Web site parsing in command line

What is parsing

Saying parsing, usually mean finding, extracting certain information, analysis data.

Web site parsing can be used to create an online service, as well for penetration testing. For web sites pentester, the skill of parsing sites is basic, i.e. a security auditor (hacker) should be able to do this.

The ability to extract information properly depends on mastery of grep command usage skills. In this article, we will consider the problematic moments of getting the source data, because all sites are different and unusual situations can wait for you, which at the first glance can lead to a dead end.

As an example of parsing sites, here is one single team that receives the titiles of the last ten articles published on Miloserdov.org:

curl -s https://miloserdov.org/ | grep -E -o '<h3 class=ftitle>.*</h3>' | sed 's/<h3 class=ftitle>//' | sed 's/<\/h3>//'

Similarly, you can automate the getting and extracting of any information from any web site.

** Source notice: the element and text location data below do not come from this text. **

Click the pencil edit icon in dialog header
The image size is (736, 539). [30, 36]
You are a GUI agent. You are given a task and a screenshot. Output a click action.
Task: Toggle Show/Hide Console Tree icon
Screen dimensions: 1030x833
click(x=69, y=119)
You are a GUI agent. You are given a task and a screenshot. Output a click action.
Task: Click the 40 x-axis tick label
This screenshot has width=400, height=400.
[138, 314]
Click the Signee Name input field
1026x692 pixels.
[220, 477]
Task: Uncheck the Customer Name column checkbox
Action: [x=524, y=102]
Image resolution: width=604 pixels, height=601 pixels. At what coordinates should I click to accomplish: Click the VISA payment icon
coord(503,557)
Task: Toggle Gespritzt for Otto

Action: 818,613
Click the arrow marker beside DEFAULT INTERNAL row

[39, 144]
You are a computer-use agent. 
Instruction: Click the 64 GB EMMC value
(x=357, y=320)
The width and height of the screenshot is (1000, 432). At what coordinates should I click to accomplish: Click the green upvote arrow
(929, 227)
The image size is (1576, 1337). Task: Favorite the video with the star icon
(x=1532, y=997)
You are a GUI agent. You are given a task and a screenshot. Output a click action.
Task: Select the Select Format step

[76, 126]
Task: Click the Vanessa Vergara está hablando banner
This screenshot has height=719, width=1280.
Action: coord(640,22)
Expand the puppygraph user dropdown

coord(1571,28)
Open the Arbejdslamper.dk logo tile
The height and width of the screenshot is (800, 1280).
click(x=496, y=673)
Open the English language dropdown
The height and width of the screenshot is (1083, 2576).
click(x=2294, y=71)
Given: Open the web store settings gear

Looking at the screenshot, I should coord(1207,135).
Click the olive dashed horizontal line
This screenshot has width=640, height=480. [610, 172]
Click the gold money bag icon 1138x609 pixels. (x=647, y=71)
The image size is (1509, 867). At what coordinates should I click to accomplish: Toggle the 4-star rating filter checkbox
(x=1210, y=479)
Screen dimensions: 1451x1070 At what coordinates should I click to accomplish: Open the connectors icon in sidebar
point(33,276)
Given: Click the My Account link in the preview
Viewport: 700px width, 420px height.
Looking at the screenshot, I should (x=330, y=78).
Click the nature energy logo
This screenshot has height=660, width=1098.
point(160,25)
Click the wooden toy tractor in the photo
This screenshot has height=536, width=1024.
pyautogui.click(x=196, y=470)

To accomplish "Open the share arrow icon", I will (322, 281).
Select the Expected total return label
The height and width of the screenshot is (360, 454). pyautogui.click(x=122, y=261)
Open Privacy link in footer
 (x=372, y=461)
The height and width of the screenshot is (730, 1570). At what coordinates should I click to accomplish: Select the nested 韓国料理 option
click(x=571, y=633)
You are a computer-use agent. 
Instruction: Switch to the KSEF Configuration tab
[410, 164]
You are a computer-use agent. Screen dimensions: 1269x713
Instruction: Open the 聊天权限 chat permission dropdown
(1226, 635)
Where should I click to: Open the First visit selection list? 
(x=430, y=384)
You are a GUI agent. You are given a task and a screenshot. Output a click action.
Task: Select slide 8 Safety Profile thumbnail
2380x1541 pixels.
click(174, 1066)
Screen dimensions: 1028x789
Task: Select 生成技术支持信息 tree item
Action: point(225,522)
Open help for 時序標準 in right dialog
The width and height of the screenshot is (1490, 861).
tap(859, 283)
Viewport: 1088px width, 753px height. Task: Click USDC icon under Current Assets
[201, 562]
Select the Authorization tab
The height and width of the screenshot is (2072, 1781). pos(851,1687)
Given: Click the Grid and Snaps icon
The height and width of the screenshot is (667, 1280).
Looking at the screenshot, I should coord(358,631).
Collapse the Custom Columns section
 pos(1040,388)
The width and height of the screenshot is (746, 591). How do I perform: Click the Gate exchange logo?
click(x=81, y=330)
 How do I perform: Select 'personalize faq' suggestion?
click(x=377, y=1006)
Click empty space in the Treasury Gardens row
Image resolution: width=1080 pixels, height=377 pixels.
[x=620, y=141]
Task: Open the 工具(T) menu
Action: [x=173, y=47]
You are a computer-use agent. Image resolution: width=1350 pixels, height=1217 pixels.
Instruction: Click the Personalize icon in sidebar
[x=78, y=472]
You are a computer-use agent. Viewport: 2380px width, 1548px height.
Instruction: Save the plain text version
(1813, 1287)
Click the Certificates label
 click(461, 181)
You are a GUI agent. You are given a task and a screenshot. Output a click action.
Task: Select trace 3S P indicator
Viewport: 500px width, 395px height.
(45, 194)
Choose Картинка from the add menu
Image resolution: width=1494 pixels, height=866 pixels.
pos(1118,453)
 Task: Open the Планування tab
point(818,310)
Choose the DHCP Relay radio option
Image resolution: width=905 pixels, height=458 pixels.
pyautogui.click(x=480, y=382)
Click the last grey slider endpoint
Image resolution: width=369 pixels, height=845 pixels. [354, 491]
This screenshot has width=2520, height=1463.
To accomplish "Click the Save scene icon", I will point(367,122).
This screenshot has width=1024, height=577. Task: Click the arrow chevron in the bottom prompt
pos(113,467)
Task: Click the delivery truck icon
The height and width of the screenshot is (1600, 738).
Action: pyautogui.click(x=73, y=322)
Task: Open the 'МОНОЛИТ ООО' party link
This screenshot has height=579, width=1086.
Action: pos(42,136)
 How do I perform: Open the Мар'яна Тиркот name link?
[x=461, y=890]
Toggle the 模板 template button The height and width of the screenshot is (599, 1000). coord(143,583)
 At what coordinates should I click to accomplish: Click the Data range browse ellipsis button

Features of web site parsing

One of the features of web site parsing is that, as a rule, we work with the source code of the page, i.e. HTML code, not the text that is shown to web site visitors. Therefore when creating a regular expression for grep, you need to build on the source code, not the rendering results. Although there are tools for working with the text resulting from the rendering of the web page - this will also be described below.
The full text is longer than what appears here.